# Do we have a name?



## wesb321 (Oct 1, 2011)

Hiya!

I wonder if us types have a name or title that describes what we do or are. Freak or weirdo is a common one given to me when I tell people I have done 200 mile rides for fun on like a Tuesday and all that type of thing. One of my goals is to ride the bike for a month straight, just going everywhere cross country and all that. 

But what am I?


----------



## foot hill (Sep 25, 2010)

Probably not a fat ass!  

They call me crazy! but,freak is also very common. 

The one that is hard to take time after time from drunk and or "crazy" motorist screaming out of the window as they pass (usualy too close) is "lance"


----------



## wesb321 (Oct 1, 2011)

I have been called Lance more times than I can remember. I don't know why that name brings up so much negativity in me, if they yelled Yeah Major Taylor or Go Jens I doubt I would be offended. 


I have heard a term used once, Numarander or something like that used to describe those who ride the big miles.


----------



## foot hill (Sep 25, 2010)

After waking up this morning felling sick, then actually getting sick! 
(I think food poisoning) fresh salsa to blame??
started felling better, so.....
I went on my planned zone 1-2 recovery ride and my wife called me STUPID


----------



## endlesscycle (Apr 28, 2012)

I usually refer to people that concentrate on long rides as "ultra-marathonists". There is even the international cycling association dedicated to this format, UMCA.


----------



## alien4fish (Mar 3, 2012)

"getoutamehway*******" comes up alot!


----------



## Marcos_E (Dec 16, 2007)

Endurance Cyclist?


----------



## torch511 (Mar 4, 2012)

I get called an idiot a lot by my friends and family.

I prefer to be called an endurance cyclist.


----------



## andulong (Nov 23, 2006)

I don't ride as much as you but they like to say "get a life" to me!


----------



## JCavilia (Sep 12, 2005)

alien4fish said:


> "getoutamehway*******" comes up alot!


I heard "Get on the f*ckin sidewalk!" this morning on the commute. That's not uncommon.


----------



## marathon marke (Nov 14, 2011)

endlesscycle said:


> I usually refer to people that concentrate on long rides as "ultra-marathonists". There is even the international cycling association dedicated to this format, UMCA.


I think the UMCA calls anything 200 miles or over and "ultramarathon". 
I'm a "born-again" ultramarathon cyclist myself, returning to it after a 20 year hiatus.


----------



## ddimick (Aug 9, 2011)

wesb321 said:


> I have heard a term used once, Numarander or something like that used to describe those who ride the big miles.

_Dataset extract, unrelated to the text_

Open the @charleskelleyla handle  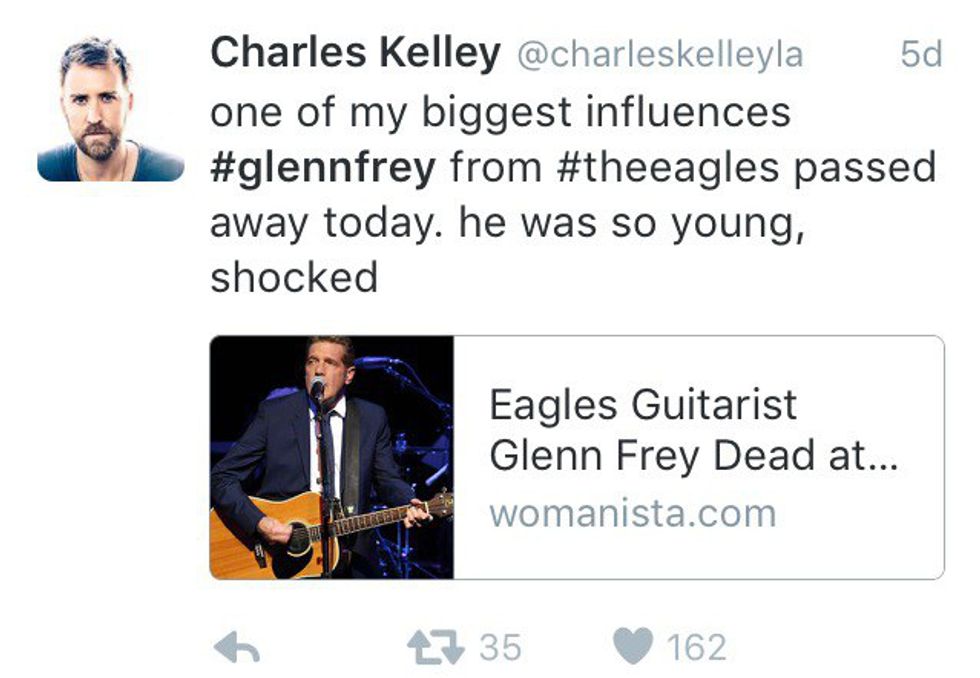[x=659, y=55]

Are you thinking of "randonneur"?


----------



## Chico2000 (Jul 7, 2011)

wesb321 said:


> I have heard a term used once, Numarander or something like that used to describe those who ride the big miles.


Maybe you're thinking of, "Zoolander"?


----------



## alien4fish (Mar 3, 2012)

JCavilia said:


> I heard "Get on the f*ckin sidewalk!" this morning on the commute. That's not uncommon.


YEUP that one too:thumbsup:


----------